Dear Gossips,   

This week, the Wall Street Journal published a profile of Simone Cromer, the 59-year-old woman behind the Club Chalamet social media stan account. If you are a healthy person with boundaries, you may not be aware of Club Chalamet, but if you are medium-to-terminally online, you’ve probably encountered the popular stan account before. She’s obsessively supportive of Timothee Chalamet, misogynistically opposed to his relationship with Kylie Jenner—whom she refers to as “Slurpee”, a normal and cool thing to do—and known for unhinged rants about everything from Chalamet’s personal life to his Oscar odds. 

 

And now she’s becoming internet famous in her own right for her stan life.

 

I dove into analysis about the WSJ profile, particularly the ineffable Kayleigh Donaldson’s piece on Substack, yearning for a return of public shame to keep people like Cromer in check. I, too, remember a time when you were embarrassed to admit you read, or worse wrote, fanfiction, went to conventions, or followed a particular actor’s trajectory closely through media. Fandom was private, the fourth wall was strong. It has eroded, though, and not always for the worse. For instance, I don’t think there’s anything wrong with fanfic. I DO think it’s wrong of late-night hosts to read excerpts from explicit fics on TV for the sole purpose of embarrassing celebrities, but that shame is on them, not the fic writers and readers. 

 

Club Chalamet, or “Miss Club” as she’s known online, is part of a long tradition of unhinged middle-aged women stanning younger male celebrities (who are almost uniformly white, a psychologist should look into this). Twenty years ago, it was Twimoms posting unhinged content about Robert Pattinson, before him, Leonardo DiCaprio had an early online fandom of nutters, and before that…well, hard to know, for sure, because the internet has enabled all of this. But certainly, young male celebrities have long been the target of an older female demographic. The phenomenon is not new, only the method of delivery is.

━━━

_INSTRUCTION 1_. Condense the paragraph in the gossip column that begins "Club Chalamet, or “Miss Club”" into a short bulleted list that keeps its main facts.

_SUPPLIED MATERIAL_.
━━━

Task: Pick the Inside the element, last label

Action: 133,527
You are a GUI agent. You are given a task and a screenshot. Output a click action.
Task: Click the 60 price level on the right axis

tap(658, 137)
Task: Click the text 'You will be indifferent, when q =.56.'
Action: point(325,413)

━━━

_INSTRUCTION 2_. Extract every line of the records above and reproduce each one without any change.

_TASK SOLUTION 1_.
- Club Chalamet, known online as "Miss Club," is part of a long tradition of middle-aged women stanning younger male celebrities, who are almost uniformly white.
- Twenty years ago, Twimoms posted unhinged content about Robert Pattinson.
- Before him, Leonardo DiCaprio had an early online fandom.
- Earlier cases are hard to know because the internet has enabled all of this.
- Young male celebrities have long been the target of an older female demographic. The phenomenon is not new; only the method of delivery is.

_TASK SOLUTION 2_.
Task: Pick the Inside the element, last label

Action: 133,527
You are a GUI agent. You are given a task and a screenshot. Output a click action.
Task: Click the 60 price level on the right axis

tap(658, 137)
Task: Click the text 'You will be indifferent, when q =.56.'
Action: point(325,413)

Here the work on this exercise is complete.